The Governor of Sveriges Riksbank’s opinion on Bitcoin
According to a Bloomberg article, the governor of Sveriges Riksbank, Sweden’s central bank, questioned the durability of currencies without government support. He compared buying and selling bitcoins to trading postage stamps.
The governor of Sveriges Riksbank, Stefan Ingves, said at a banking conference in Stockholm:
“Private money usually collapses sooner or later”. He went on to say, “Sure, you can get rich trading Bitcoin, but it is like trading postage stamps.”
Earlier this year, Ingves said that as bitcoin and other cryptocurrencies grow in popularity, they are unlikely to escape regulatory oversight.
Despite his opinion on Bitcoin’s inadequacies as a currency, Ingves has taken Bitcoin’s reputation among investors seriously. By highlighting consumer interests and money laundering as particularly worrying, the central banker admitted in June this year that cryptocurrency had grown “big enough” to deserve the attention of regulators, central bankers and lawmakers around the world.
Cryptocurrencies and Central Bank Governors
Ingve’s remarks are in line with what other central bankers have said about cryptocurrencies. Some central bankers have compared BTC to the 17th century tulip bubble, which ended in collapse.
In February, Irish central bank governor Gabriel Makhlouf said Bitcoin investors should be ready to lose all of their money.
“Personally, I wouldn’t put my money in Bitcoin, but some people obviously think it’s a good bet,” Makhlouf said. “Three hundred years ago, people invested money in tulips because they thought it was an investment.

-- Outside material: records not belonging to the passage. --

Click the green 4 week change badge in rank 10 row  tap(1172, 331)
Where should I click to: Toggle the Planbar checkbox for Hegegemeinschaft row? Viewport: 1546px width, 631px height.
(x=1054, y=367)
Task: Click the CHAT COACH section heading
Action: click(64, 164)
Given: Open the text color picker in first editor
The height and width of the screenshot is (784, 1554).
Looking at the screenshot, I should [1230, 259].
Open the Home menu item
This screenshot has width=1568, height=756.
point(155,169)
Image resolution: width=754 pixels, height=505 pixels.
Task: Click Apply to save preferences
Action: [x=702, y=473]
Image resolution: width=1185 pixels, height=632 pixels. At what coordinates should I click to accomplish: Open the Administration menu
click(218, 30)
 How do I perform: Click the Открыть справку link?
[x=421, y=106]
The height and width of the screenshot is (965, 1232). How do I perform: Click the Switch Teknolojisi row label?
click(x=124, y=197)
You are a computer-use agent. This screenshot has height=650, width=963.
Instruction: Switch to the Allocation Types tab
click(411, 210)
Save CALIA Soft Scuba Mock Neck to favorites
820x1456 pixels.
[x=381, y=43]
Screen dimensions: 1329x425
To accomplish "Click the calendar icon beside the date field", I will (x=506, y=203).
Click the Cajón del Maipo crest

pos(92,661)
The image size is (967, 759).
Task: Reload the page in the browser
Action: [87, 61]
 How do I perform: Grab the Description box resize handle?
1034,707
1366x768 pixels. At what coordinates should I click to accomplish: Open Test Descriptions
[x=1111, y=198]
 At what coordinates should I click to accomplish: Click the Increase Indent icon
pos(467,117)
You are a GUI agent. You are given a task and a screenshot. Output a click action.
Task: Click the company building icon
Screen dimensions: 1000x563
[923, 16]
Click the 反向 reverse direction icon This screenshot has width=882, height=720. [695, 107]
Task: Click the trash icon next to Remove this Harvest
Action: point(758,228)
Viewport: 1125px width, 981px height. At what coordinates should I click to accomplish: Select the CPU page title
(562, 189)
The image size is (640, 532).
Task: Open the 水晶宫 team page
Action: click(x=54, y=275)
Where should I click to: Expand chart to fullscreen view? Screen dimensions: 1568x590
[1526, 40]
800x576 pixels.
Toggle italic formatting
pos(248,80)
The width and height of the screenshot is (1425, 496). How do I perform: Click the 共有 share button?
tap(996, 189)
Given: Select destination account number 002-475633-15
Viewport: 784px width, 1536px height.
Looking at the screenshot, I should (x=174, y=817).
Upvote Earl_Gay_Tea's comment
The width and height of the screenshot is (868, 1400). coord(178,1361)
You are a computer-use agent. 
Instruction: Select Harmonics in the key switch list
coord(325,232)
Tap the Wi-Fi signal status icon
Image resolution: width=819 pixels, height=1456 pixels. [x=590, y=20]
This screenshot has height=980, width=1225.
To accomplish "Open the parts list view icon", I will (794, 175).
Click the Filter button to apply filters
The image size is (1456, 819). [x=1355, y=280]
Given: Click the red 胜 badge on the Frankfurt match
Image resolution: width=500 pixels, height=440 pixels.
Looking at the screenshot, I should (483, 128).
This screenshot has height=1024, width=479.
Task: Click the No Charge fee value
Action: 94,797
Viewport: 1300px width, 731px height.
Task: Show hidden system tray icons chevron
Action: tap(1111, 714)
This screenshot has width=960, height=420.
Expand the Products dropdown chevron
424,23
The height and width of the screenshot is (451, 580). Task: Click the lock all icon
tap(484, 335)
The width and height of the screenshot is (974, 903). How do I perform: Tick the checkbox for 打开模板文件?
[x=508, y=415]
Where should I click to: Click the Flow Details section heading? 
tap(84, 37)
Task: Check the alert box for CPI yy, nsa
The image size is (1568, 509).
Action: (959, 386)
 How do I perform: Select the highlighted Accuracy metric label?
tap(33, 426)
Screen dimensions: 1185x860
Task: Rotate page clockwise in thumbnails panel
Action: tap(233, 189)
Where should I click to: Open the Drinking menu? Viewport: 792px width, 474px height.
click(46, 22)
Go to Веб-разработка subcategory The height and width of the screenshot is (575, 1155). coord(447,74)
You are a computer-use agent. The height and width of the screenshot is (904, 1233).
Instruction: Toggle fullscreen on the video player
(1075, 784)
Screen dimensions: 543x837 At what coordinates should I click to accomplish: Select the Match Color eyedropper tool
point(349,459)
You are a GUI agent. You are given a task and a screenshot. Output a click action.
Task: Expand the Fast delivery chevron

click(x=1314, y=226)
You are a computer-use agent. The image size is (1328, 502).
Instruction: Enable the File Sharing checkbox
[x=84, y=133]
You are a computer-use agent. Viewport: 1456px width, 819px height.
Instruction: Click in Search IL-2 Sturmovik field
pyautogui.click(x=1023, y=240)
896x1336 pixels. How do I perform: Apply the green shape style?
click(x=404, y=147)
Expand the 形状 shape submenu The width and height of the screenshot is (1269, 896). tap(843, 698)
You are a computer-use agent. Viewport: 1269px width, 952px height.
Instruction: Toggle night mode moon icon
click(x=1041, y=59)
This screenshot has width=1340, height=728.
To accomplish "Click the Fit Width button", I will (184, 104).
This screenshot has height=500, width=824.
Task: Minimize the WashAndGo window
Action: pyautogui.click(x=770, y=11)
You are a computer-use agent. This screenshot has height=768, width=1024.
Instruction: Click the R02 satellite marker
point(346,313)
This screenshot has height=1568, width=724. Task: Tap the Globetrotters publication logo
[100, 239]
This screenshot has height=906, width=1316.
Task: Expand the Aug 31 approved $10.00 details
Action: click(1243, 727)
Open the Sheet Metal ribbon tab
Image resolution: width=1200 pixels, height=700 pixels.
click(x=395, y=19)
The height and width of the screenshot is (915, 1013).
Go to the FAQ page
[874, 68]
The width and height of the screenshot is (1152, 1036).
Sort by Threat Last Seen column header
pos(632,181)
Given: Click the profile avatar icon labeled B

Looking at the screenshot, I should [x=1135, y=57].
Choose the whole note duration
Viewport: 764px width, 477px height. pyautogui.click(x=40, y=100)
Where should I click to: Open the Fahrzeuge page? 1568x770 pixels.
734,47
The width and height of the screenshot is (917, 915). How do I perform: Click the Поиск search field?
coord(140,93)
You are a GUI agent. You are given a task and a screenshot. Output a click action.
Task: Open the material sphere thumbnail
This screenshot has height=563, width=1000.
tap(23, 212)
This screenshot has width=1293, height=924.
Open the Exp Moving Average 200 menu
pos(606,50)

Similarly, Bank of England Governor Andrew Bailey said that cryptocurrencies have no intrinsic value and could go down to zero.
“I’m sorry, I’ll say it again bluntly: only buy them when you’re willing to lose all your money,” Bailey said. “I just want to emphasize what I have said many times over the years. I’m afraid they have no intrinsic value ”.
Around the world, central banks in countries like China, Ghana, South Korea, Japan, and Switzerland have begun researching, testing, and testing the adoption of central bank digital currencies. The Federal Reserve has also stated that it is studying the pros and cons of creating a CBDC for the United States. Meanwhile, El Salvador made history this week by adopting Bitcoin as legal tender.